Sarah Bendall

Meet Dr Sarah Bendall, McKenzie Fellow in History

In 2020, Dr Sarah Bendall joined the History program as a McKenzie Postdoctoral Fellow. A historian of material culture, Sarah specialises in the dress of sixteenth- and seventeenth-century England, Scotland and France. Sarah completed her PhD at the University of Sydney in 2018 and joins us after a post-doctoral fellowship at UWA working on the project Gendering the Italian Wars, 1494–1559. Her first monograph, Shaping Femininity, is forthcoming, to be published by Bloomsbury Academic/Visual Arts. She spoke recently with MA candidate Jennifer McFarland about her work.

Could you tell us about your McKenzie Fellowship project?

The project looks at the use of baleen in European fashion and decorative arts in the early modern period [baleen is the keratinous plates in the mouth of baleen whales that form part of a filter-feeder system. In the past it was called whalebone]. It focuses on key questions including: why did Europeans begin to use this material? Why was it so desirable in different types of fashion, in garments but also in decorative arts objects? What impact did baleen have on not only fashion and innovation – because there are a lot of fashionable innovations that wouldn’t have been possible without baleen – but also on industry in England, and in France? Who were the people that dealt with this material, and what were the industries that were created around it? And I’ll also be exploring its environmental impact.

There are three parts to the project. The first looks at baleen whaling and the baleen industry. A lot of the research that has been done so far looks at the desire for and use of whale oil as a primary motivator for the beginning of the whaling industry. I’m interested in where baleen fits into that – was it a by-product that became a reason for whaling? And if so, what were the environmental effects? I’ll be working with scientists to look at losses in biodiversity associated with this industry.

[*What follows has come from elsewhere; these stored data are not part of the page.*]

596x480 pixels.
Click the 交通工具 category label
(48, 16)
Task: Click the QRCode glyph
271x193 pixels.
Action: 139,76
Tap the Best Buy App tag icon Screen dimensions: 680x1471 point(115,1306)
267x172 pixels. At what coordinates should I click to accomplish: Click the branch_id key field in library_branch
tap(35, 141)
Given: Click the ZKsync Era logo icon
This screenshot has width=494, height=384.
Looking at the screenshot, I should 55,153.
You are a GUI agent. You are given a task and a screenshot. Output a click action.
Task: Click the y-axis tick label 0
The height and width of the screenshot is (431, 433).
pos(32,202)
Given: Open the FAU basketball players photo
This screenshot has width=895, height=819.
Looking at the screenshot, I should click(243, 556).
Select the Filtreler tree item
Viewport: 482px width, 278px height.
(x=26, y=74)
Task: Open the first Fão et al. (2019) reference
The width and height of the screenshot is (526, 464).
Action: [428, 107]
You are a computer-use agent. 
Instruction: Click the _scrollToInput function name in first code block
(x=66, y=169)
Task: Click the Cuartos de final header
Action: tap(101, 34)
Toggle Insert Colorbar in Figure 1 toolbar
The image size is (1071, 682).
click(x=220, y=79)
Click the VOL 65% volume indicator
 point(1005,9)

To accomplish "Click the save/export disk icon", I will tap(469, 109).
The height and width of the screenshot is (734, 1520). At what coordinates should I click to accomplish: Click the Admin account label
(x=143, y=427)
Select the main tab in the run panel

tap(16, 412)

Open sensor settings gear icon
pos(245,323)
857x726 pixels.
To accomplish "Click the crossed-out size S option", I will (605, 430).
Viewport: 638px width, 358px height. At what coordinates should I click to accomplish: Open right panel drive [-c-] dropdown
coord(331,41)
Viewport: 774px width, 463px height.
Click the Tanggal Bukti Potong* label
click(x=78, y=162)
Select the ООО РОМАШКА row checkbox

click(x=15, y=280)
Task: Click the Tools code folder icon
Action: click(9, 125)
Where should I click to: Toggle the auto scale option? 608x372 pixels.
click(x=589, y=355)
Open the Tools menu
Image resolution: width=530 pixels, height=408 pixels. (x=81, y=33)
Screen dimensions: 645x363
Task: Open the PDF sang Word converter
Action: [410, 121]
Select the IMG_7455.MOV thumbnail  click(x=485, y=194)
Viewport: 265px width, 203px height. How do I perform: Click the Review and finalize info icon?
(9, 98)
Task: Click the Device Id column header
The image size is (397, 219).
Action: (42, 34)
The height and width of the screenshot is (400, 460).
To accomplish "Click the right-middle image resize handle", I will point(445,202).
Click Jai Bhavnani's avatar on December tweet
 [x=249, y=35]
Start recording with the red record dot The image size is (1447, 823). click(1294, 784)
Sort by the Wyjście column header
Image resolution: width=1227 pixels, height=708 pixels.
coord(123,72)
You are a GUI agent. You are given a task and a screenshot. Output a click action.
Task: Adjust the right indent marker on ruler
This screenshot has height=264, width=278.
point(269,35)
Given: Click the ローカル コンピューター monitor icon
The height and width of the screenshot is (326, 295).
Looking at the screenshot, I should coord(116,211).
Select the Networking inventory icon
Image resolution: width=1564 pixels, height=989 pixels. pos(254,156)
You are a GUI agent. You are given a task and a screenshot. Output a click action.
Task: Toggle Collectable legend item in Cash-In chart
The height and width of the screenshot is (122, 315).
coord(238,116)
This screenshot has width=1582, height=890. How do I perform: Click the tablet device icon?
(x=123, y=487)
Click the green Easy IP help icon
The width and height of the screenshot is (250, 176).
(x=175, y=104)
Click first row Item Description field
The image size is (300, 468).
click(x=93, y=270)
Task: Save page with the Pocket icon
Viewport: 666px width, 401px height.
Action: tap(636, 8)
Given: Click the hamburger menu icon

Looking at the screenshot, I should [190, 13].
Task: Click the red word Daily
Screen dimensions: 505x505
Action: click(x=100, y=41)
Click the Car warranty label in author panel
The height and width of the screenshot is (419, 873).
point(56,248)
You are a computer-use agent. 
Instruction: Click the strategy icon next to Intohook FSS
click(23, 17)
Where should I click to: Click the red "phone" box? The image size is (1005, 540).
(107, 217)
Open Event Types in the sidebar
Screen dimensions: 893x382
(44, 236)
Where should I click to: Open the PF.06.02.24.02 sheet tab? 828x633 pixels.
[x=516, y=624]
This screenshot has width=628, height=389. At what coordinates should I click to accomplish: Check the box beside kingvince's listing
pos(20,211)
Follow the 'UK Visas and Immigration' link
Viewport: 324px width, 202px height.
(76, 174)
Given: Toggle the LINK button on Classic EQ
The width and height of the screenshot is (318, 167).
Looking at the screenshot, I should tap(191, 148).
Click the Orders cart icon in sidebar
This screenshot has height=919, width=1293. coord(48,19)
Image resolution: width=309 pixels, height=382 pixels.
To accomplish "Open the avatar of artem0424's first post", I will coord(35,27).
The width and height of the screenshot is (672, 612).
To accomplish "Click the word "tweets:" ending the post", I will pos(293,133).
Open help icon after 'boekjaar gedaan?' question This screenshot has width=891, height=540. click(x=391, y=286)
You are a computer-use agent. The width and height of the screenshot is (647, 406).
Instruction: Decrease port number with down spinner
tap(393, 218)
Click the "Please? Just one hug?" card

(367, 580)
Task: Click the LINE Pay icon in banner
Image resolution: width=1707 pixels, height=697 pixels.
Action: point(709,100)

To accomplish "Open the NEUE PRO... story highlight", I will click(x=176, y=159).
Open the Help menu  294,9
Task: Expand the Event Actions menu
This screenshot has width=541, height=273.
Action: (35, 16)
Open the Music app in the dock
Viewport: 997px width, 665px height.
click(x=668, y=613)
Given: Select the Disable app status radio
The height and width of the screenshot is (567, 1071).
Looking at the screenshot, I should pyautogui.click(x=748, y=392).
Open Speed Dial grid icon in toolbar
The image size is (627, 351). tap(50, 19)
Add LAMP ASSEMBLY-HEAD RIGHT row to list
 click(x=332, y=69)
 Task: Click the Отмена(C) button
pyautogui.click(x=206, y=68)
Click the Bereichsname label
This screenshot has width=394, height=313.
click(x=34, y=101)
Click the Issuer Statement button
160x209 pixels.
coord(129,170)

The second part looks at the centrality of baleen to the early modern textile and decorative arts industries. What were the industries that used this material, and why did they use it? I’ve already found evidence of trades that were created by this material, such as ‘whale bone men’ – whalebone cutters whose jobs serviced the industries using baleen. They probably didn’t make up a huge part of the economy, but they were definitely there, and we know very little about them.

And the third part looks at the consumer. What were the things that you could buy that were made from baleen? What was it about baleen that made it so desirable for the consumer?

Tell us a bit about your collaboration with colleagues in the Sciences. Do you have scientific training yourself? 

No! I haven’t done science since high school, and I don’t come from a scientific background. The idea to approach scientific colleagues came from my own curiosity. Last year I taught a unit on seventeenth-century England. We spent one week looking at ‘the little ice age’ in seventeenth-century Europe and its effects, an area where historians are increasingly engaging with scientific theory. In particular, Geoffrey Parker writes a lot about the natural archive in the form of ice cores, tree ring growth, pollen and spore deposits, and the need for historians to engage with this natural archive to understand what’s happening. I was quite inspired by that. And I came to realise that I’m a material culture historian – if archaeologists can analyse objects from dig sites, why can’t I analyse decorative arts items, even if we often don’t think about these in those terms?

When I started reading and planning for this project, I came across an article by Dinah Eastop from the Concealed Garments Project. The project examines garments that have been found concealed in the walls or floors of houses. The project team tested the baleen from a stomacher of an eighteenth-century pair of stays found in one of these conceal garment caches, so I knew it had been done before. If I was looking at baleen anyway and could access these objects working with museums, it would be crazy not to try and test them to see what we can learn about the environment as well! For the project, I’m interested in questions like identifying what species the baleen came from. Was baleen from one species more commonly used in particular objects, and if so, was that because the baleen had different properties? While we might be find some of the answers written in the historical record, it’s good to have the scientific evidence as well.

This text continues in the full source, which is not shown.